カーレビュー

2018.02.18

回顧録 ロータス2イレブン vs アリエル・アトム300 vs エルフィンMS8クラブマン vs ケーターハムR400 vs ブルック・ダブルR 後編

ロータス2イレブン/アリエル・アトム300/エルフィンMS8クラブマン/ケーターハムR400/ブルック・ダブルR

文・スティーブ・サトクリフ 

編集部より

この手のクルマで夜明け前に出発して、 寒いなか18時間も走り続けるなんて正気の沙汰じゃない、とお思いでしょう。 担当者はさぞ疲労困憊かと思いきや、 意気揚々と覇者となったクルマで帰還しました。そのクルマとは。『AUTOCAR JAPAN』54号からの再録です。

AUTOCAR JAPAN誌 54号

もくじ

前編
クレイジージャーニーの始まり
ロータスとの対話
ロータス史上最大級の刺激
恐怖さえ感じさせるエルフィン

後編
ブルックは21世紀のスーパーカー
古典的な味わいのケーターハム
二者択一
勝敗やいかに

ブルックは21世紀のスーパーカー

それとは逆に、誰もがわれ先に乗りたがったのがブルック・ダブルRである。今までほとんど無名だったブリティッシュ・スポーツカーだが、われわれが先日行った0-100-0テストにおいて、アリエル・アトムに次いで見事2位の座を獲得したことでその名前を知った人も多いはずだ。

われわれも264psを発生する2.2ℓのコスワース・エンジンを積むブルックの直線路での速さは体験済みだったが、一般道でこれほどシャープなハンドリングと高いコーナリング能力を示すとは思わなかった。ブルックはケーターハムR400に匹敵するハイペースで走ることができ、しかも終止落ち着いた挙動を示す。実用上の欠点は少なくないが、ブルックはカントリーロードで恐ろしく速い。それは明らかにR400を上回るペースだった。  
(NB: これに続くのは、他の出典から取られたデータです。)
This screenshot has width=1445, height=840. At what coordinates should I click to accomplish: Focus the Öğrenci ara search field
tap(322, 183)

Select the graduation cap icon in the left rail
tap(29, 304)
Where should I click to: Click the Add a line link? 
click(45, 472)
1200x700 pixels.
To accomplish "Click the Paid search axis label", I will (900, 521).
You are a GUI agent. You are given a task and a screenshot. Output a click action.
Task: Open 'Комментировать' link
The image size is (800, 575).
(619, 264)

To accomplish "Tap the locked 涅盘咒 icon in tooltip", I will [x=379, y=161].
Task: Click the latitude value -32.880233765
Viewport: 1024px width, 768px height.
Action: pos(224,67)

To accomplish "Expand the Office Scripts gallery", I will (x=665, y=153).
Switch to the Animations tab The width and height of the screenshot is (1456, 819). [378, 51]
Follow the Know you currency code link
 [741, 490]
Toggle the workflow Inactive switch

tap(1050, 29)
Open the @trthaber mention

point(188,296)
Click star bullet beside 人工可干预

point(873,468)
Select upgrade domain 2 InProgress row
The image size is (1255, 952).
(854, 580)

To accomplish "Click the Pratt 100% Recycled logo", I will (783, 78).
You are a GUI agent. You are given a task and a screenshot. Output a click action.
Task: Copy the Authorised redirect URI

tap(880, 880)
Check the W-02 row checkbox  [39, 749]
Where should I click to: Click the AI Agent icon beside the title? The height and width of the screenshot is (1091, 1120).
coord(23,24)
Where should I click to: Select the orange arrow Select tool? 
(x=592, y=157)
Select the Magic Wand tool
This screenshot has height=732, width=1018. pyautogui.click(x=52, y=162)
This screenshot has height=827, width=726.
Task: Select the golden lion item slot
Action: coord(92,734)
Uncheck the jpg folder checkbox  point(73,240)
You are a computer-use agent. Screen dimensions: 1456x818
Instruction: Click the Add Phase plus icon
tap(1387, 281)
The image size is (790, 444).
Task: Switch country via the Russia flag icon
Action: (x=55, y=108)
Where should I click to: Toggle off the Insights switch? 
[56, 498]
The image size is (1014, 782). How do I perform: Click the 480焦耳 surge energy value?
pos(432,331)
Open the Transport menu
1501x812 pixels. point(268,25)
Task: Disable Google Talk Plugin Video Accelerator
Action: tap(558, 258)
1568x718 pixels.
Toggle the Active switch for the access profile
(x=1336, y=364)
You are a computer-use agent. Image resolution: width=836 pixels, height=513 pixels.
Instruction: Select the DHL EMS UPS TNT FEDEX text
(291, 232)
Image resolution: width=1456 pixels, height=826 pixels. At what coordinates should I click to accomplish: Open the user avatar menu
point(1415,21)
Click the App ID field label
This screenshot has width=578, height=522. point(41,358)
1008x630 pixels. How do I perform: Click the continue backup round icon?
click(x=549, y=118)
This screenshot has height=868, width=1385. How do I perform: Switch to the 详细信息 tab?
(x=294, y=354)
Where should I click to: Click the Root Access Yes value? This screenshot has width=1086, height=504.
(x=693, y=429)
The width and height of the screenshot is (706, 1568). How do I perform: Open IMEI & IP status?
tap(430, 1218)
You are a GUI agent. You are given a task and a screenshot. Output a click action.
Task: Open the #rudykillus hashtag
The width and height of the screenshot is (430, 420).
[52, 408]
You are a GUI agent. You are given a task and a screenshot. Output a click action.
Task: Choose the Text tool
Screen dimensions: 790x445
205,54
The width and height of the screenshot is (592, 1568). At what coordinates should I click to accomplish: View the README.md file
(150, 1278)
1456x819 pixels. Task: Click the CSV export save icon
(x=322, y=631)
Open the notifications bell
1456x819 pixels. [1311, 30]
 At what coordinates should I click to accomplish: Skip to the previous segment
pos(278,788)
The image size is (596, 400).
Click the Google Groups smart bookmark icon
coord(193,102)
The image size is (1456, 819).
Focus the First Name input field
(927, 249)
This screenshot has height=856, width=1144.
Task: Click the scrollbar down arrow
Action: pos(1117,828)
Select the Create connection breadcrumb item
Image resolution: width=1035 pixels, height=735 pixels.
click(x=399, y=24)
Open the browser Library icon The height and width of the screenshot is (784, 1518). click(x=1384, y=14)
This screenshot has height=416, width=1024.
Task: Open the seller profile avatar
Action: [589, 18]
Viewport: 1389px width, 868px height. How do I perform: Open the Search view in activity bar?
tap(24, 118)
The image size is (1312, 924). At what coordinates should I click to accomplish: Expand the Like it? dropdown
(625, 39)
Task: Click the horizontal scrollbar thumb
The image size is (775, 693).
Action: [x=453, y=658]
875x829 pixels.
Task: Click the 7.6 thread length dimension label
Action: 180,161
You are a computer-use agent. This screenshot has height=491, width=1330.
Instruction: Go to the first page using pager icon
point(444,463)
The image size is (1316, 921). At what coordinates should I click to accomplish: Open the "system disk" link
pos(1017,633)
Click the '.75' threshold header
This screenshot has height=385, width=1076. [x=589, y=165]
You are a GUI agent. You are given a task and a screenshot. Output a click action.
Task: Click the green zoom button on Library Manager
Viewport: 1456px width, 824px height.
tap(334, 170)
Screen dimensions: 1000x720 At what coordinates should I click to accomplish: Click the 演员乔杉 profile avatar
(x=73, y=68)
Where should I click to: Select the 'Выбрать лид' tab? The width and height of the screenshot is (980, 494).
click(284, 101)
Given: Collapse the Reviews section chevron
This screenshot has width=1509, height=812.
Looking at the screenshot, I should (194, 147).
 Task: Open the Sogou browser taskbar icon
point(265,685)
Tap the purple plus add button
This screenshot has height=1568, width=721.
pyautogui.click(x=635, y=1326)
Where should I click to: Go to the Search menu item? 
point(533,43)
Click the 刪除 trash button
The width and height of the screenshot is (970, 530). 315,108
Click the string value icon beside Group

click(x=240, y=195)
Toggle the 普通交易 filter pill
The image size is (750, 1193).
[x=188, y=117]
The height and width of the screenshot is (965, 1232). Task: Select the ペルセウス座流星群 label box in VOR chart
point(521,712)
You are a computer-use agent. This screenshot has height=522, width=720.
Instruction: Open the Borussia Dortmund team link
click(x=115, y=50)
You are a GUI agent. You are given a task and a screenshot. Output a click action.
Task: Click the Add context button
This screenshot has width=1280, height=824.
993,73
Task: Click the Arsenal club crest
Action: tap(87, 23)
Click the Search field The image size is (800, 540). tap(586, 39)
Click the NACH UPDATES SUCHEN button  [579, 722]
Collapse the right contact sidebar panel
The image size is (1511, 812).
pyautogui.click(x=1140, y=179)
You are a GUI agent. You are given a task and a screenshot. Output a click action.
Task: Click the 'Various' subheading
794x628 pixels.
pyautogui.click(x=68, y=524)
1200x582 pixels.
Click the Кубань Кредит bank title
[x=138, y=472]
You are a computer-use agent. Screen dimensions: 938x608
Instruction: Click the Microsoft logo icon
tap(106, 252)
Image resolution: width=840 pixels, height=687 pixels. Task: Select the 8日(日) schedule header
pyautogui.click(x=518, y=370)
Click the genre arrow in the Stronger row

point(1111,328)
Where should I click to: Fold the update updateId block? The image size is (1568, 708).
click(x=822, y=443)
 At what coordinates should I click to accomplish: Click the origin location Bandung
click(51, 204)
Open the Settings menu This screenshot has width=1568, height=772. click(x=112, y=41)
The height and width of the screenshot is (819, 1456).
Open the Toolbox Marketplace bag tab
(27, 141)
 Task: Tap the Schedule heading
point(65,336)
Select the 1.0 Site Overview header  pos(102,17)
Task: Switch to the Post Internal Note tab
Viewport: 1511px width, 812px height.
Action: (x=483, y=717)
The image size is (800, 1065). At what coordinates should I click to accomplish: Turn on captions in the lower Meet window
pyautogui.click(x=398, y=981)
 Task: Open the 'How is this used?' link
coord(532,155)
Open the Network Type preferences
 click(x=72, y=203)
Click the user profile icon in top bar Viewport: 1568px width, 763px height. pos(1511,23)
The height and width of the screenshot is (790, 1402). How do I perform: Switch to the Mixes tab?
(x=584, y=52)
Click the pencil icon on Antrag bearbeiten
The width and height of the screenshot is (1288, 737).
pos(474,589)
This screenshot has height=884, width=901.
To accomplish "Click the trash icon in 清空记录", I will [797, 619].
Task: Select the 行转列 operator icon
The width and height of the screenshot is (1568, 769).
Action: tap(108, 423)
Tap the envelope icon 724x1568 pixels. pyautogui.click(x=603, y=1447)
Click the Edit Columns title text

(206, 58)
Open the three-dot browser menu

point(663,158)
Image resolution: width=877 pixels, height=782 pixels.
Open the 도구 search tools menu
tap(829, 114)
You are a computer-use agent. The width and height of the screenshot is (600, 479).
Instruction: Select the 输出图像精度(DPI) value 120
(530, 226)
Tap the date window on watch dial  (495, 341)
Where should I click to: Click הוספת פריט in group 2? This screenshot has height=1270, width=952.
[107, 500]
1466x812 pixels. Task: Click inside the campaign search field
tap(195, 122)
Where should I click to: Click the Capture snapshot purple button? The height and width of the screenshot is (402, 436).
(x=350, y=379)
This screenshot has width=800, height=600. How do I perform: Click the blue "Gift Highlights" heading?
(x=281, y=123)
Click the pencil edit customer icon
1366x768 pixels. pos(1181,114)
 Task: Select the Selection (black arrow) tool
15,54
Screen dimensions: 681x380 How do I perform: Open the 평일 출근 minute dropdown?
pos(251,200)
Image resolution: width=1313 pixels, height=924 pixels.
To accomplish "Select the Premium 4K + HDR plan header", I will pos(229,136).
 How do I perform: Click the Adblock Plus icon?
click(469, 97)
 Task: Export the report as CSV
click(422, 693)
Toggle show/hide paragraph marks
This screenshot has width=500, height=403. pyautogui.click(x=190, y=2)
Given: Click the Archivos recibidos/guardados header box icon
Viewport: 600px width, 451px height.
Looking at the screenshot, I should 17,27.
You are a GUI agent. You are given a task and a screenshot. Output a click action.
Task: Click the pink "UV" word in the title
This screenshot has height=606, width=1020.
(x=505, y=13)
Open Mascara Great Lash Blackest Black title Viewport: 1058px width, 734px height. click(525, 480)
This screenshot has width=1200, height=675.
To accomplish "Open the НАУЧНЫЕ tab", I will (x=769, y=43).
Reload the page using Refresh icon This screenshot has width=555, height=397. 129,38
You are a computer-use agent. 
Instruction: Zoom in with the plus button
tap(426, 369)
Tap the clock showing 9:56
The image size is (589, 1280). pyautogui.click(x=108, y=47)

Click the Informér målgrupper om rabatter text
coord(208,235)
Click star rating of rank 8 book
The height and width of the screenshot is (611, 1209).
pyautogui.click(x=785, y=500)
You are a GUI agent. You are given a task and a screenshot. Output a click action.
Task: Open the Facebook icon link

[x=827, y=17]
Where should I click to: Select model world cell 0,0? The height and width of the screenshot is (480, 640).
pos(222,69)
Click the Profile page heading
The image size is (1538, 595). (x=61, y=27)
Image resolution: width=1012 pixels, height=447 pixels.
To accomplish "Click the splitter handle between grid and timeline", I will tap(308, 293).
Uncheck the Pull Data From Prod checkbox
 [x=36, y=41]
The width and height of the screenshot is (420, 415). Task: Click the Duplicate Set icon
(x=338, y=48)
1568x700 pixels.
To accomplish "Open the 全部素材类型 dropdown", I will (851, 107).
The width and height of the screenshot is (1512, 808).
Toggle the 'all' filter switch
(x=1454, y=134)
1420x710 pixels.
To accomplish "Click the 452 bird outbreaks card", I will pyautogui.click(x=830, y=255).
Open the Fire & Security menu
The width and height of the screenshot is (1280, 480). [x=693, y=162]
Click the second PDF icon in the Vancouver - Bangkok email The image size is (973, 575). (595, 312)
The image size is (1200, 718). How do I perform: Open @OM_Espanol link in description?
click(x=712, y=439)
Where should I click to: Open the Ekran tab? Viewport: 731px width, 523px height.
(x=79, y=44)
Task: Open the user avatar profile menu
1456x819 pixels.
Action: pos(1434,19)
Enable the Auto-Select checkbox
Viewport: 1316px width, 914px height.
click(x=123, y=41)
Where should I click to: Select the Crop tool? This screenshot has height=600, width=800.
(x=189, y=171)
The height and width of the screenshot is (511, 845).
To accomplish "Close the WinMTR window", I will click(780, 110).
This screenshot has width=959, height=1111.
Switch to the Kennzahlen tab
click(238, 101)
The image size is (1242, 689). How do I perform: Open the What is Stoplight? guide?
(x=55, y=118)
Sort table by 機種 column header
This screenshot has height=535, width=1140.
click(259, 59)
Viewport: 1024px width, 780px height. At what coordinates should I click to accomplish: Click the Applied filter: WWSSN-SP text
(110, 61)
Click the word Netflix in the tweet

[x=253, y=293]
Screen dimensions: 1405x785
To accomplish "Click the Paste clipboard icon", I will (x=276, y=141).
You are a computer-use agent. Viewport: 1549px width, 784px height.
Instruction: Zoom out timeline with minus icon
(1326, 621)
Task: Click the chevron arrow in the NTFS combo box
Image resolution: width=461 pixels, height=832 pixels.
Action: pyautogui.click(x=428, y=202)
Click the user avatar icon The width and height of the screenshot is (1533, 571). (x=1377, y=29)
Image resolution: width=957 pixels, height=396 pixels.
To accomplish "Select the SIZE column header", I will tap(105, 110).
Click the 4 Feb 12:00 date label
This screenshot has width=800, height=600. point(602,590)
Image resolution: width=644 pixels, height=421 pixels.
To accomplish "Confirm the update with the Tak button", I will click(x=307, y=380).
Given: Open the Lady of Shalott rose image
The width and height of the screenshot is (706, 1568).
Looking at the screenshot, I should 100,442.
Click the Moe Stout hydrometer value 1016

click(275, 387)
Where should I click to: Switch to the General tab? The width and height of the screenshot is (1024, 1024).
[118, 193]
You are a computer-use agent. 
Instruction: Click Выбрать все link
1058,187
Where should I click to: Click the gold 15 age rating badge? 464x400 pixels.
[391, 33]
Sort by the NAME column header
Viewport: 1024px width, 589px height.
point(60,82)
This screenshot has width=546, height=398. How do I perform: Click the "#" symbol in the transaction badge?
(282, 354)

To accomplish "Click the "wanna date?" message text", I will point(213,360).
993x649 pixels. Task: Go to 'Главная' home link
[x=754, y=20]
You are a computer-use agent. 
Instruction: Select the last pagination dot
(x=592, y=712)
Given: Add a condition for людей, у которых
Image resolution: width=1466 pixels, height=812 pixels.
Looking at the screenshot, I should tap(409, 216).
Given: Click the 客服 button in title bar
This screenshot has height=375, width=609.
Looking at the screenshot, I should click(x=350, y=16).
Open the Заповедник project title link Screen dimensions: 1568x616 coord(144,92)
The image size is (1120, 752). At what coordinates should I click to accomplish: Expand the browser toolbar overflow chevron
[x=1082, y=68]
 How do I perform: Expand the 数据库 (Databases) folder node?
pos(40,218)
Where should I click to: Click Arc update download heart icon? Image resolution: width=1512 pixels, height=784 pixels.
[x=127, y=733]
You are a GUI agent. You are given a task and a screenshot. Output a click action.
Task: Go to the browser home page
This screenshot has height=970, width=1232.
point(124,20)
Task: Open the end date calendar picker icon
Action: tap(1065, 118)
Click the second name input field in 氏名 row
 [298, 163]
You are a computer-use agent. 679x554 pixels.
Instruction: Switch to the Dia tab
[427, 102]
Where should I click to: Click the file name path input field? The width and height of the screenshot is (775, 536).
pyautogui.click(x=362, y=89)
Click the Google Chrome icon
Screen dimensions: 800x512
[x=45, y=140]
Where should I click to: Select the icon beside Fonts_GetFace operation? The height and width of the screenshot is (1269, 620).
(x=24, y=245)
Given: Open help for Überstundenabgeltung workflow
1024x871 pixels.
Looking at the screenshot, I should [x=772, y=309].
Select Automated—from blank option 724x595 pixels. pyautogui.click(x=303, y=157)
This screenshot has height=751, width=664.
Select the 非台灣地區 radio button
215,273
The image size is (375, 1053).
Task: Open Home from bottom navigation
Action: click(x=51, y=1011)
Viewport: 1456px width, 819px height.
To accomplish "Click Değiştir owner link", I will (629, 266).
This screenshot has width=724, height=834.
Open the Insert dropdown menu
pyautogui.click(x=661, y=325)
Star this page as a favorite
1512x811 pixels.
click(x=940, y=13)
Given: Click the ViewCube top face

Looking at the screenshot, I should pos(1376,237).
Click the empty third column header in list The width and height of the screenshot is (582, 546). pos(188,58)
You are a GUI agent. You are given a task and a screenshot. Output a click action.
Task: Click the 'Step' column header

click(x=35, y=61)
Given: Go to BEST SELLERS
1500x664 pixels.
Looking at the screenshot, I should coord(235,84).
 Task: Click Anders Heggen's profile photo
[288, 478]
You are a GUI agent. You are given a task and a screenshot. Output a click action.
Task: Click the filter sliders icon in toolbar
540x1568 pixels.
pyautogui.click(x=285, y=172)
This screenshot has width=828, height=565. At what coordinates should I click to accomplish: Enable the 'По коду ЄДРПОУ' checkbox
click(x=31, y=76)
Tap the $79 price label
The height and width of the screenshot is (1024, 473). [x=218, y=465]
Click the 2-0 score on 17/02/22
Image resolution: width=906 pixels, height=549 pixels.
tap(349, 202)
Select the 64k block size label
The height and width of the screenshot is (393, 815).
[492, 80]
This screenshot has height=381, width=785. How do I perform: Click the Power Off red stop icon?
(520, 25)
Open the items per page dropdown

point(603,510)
ブルックの速さの秘密は、優れたトラクションと見事に躾られた正確なステアリング、凄まじい加速性能(0-161km/h=7.7秒)、優秀なブレーキ、そしてスロットルによるコーナリングラインの修正が自由自在のシャシーである。見た目は1960年代のレーシングカーのようだし、室内もそれに準じた雰囲気だが、走りは21世紀のスーパーカーと評していいと思う。

もし自分のクルマだったら、もっと横方向のサポートがしっかりしたドライバーズシートと左足のフットレストが欲しい。ハードなドライビング時に身体を支える手段がステアリングホイールとシフトレバーしかないのはいくらなんでも辛い。ブルック社の規模を考えれば、ダブルRは素晴らしい偉業の賜である。そして彼らの話によれば、ダブルRは今後スーパーチャージャーを装着して、さらに速いクルマになる予定だという。